## Problems to work on
1 - According to the page text, where did the grandmother take the author to lunch after her appointment?
2 - Update the page text starting with "How do you plan" and going on through "generations to come.", with "Italy" changed to "France".

Great buildings that stand the test of time are always about something bigger than money.  And we have them in America.  We even have them in Cincinnati.   But these days, it’s not usually our big corporations responsible for commissioning their design.  

Once an Historian, Always an Historian

With a college degree in history, I tend to walk through life collecting data without even realizing it.  For me, our built environment – the offices and churches and courthouses, our stores, our homes – all of them together are perhaps the most obvious and important record of the way that we have come, what we value as a society and how that changes over time.

One of my earliest childhood memories is going downtown with my grandmother in the early sixties, a time when ladies still got dressed-up to go to town, little girls wore white gloves and everybody took the bus. Grandma had an appointment with Miss Toomy, her regular saleslady at Gidding-Jenny’s Department Store on Fourth St. and afterwards she took me to lunch on Pogue’s Ice Cream Bridge where she let me order a Coke with my grilled cheese.

How much has changed in the course of one short life.  My grandmother died in the late Eighties, soon to be followed by Gidding’s, Pogue’s, and many of the ideas about how and where we buy what we need.  The Miss Toomys of the world no longer exist.  Going shopping downtown was permanently and forever disrupted by the development of the highway system, our shift to the suburbs and multiple cars in the driveway of every American dream.

Nothing lasts forever – and so the pendulum swings back, slowly at first and then faster as it gathers momentum.  Gas prices increased and the internet happened – that information super-highway that has already in its first decade permanently and forever changed everything in its wake, like the bomb in Hiroshima. Cities are popular again with young professionals and as every generation has to find something to rebel against, they have rejected their parent’s automobile-based lifestyles in favor of walking, biking and public transportation again.

How do you plan a city when they never stand still?  Where does a community invest its hard-earned resources so that we will continue to generate positives returns – not just economic returns –  but the kinds of returns that really enrich lives and make more people want to live here –  decisions that should outlast not just one generation (I’m writing this from Italy, the window over my desk looking out at a fifteenth century church) – but many, many generations to come.

## Given material
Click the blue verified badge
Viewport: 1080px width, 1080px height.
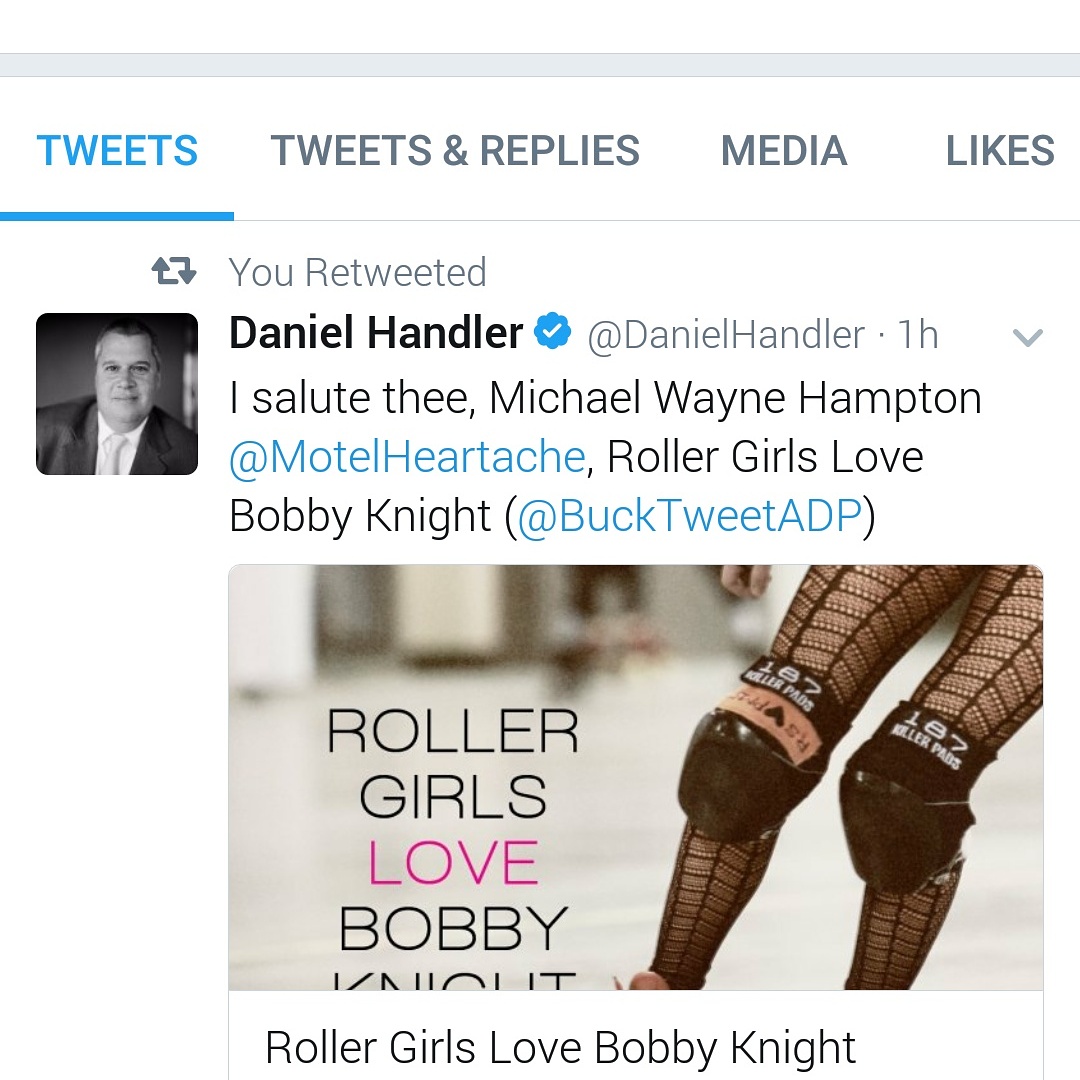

## The replies
1 - Pogue's Ice Cream Bridge

2 -
How do you plan a city when they never stand still?  Where does a community invest its hard-earned resources so that we will continue to generate positives returns – not just economic returns –  but the kinds of returns that really enrich lives and make more people want to live here –  decisions that should outlast not just one generation (I’m writing this from France, the window over my desk looking out at a fifteenth century church) – but many, many generations to come.